Rorty foi um dos mais importantes e influentes intelectuais
da segunda metade do século
passado, e sua reflexão é marcada, como a de muitos de seus
contemporâneos, por uma crítica radical da metafísica. Do
ponto de vista político, o norte-americano foi um liberal de esquerda reformista.
A crítica específica de Rorty à
tradição moderna da filosofia
se dava pela afirmação de que é
impossível, para ele, separar
um suposto mundo da "mente"
(um sujeito do conhecimento)
de um mundo exterior.
Conhecimento, portanto,
não é a melhor adequação possível de idéias a esse mundo
"exterior". Para os filósofos
metafísicos e para a ciência, ele
dizia, esse mundo serviria para
testar ou, ao menos, para impor
limites às construções de verdade do mundo da "mente",
dos sujeitos.
Para Rorty, é sempre impossível fazer uma distinção entre
o que é "dado" e o que é "adicionado pela mente". O conhecimento é, portanto, uma prática
social e "conversacional", mais
que qualquer reflexo mais ou
menos bem sucedido do mundo exterior.
"Não há nenhuma outra base
para se decidir o que conta como conhecimento e verdade do
que aquilo que seus interlocutores deixarão você dizer numa
troca aberta de defesas de
idéias, de ataques e razões", disse o filósofo. "Truth is not out
there", ou seja, não há verdade
a ser encontrada, e ela não existe independente desses discursos, defendia Rorty.
○ ○ ○ ○ ○ ○ ○
• Desafio:
Responda com base no texto sobre Rorty:
1. Como o texto define a posição política de Rorty?
2. Segundo Rorty, o que é impossível separar de um mundo exterior?
3. O que o conhecimento é, de acordo com o texto, em vez de um reflexo do mundo exterior?

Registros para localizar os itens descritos
○ ○ ○ ○ ○ ○ ○
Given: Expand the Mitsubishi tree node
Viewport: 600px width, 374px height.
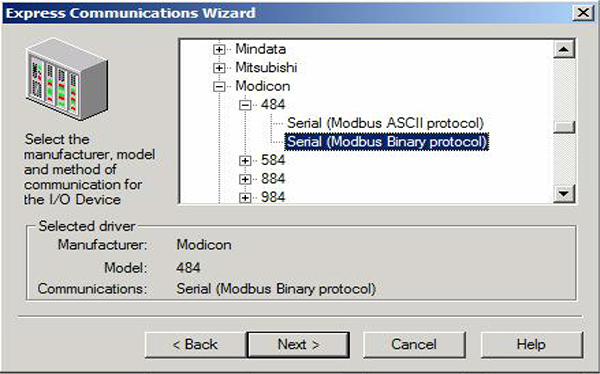Looking at the screenshot, I should click(219, 68).
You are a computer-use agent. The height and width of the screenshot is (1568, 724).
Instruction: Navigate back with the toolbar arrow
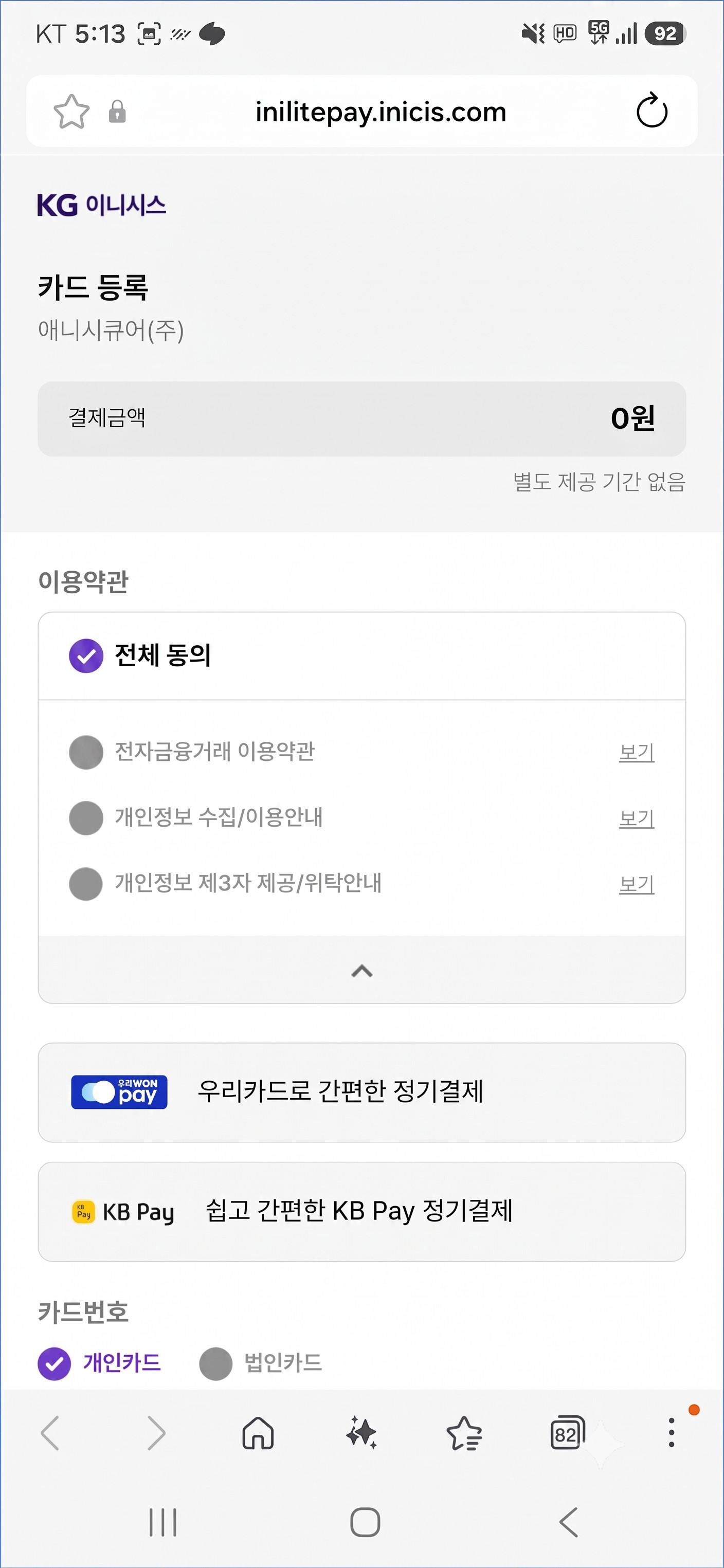[x=50, y=1433]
○ ○ ○ ○ ○ ○ ○
• Resultado do exercício:
1. Rorty foi um liberal de esquerda reformista.
2. É impossível separar um suposto mundo da "mente", isto é, um sujeito do conhecimento.
3. O conhecimento é uma prática social e "conversacional".